Pa. Curve ‘has been flattened significantly’
In mid-March, Pennsylvania put stay at home orders and non-essential business closures in place to help flatten the coronavirus curve.
Now that mid-April has arrived, the state’s top health official says the efforts are working as they were designed to.
It’s still not time to return to normal, of course, but speaking during a media briefing on Tuesday, Health Department Secretary Dr. Rachel Levine noted that Pa. has just over 25,000 confirmed COVID-19 cases, which is far fewer than the 60,000 or so that the earliest national predictions indicated were possible if no social distancing and things like it were done.
“I think that the mitigation efforts, the prevention efforts that the Governor has put in place, have been working,” Levine said. “We have been able to flatten the curve in terms of the number of new cases that we are seeing.
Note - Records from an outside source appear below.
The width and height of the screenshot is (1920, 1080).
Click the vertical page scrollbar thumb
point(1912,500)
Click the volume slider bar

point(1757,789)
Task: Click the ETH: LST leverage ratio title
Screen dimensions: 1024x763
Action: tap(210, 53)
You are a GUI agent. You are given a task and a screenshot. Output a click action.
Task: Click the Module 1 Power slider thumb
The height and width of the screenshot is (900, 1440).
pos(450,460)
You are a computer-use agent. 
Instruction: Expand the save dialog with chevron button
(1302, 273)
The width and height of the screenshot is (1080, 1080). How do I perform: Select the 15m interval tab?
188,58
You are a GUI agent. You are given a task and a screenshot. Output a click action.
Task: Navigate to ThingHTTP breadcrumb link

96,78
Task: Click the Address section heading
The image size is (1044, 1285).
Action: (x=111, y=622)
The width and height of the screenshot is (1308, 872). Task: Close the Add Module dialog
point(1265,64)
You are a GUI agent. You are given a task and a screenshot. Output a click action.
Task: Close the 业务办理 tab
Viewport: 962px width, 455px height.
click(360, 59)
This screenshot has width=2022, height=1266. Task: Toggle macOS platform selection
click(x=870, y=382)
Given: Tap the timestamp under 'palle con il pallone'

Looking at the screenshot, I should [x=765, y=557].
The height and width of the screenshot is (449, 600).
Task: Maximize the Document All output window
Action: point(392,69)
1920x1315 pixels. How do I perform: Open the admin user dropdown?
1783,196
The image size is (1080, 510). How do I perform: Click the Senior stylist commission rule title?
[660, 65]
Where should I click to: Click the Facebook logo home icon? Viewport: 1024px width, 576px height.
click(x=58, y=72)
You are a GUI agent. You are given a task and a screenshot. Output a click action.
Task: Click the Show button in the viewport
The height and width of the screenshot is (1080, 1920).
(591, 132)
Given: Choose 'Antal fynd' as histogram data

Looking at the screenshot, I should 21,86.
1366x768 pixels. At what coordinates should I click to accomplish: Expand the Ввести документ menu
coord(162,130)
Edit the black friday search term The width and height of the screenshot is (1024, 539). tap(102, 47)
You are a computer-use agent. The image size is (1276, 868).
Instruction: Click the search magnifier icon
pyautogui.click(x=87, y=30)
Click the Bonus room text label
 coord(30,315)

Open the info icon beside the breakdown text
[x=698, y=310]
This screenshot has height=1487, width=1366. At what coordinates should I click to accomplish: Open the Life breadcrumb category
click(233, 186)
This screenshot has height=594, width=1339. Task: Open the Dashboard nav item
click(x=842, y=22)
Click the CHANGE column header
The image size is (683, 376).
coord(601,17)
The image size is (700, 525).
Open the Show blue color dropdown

“If you remember, last week, we had over 1,900 new cases in a day, and (on April 14) we have 1,100, new cases in a day. It’s still too many. We don’t want that many new cases, but the curve has been flattened significantly.”
The curve, of course, refers to the rise in daily reported cases. Some experts believe the peak is coming at the end of this week, and when and if it does, the numbers should be far lower than the were feared a month ago.
No timeline is in place for when travel to places besides a grocery store, pharmacy, or other life-sustaining businesses will happen, however, and the same goes for the reopening of non-life sustaining locations.
That said, if you’re looking for a reason to be optimistic, Levine provided it.
“We have over 25,000 cases, but if you look at some of the old FEMA predictions, if this were going up exponentially like we had talked about, then we would have expected over 60,000 cases,” she said. “We are doing a fantastic job.
“We have to continue those efforts until the time is right in a slow, progressive fashion to start to open businesses and then cancel the stay at home orders in a regional, maybe, countywide basis in a slow iterative fashion, and when the time is right the Governor will make that decision.”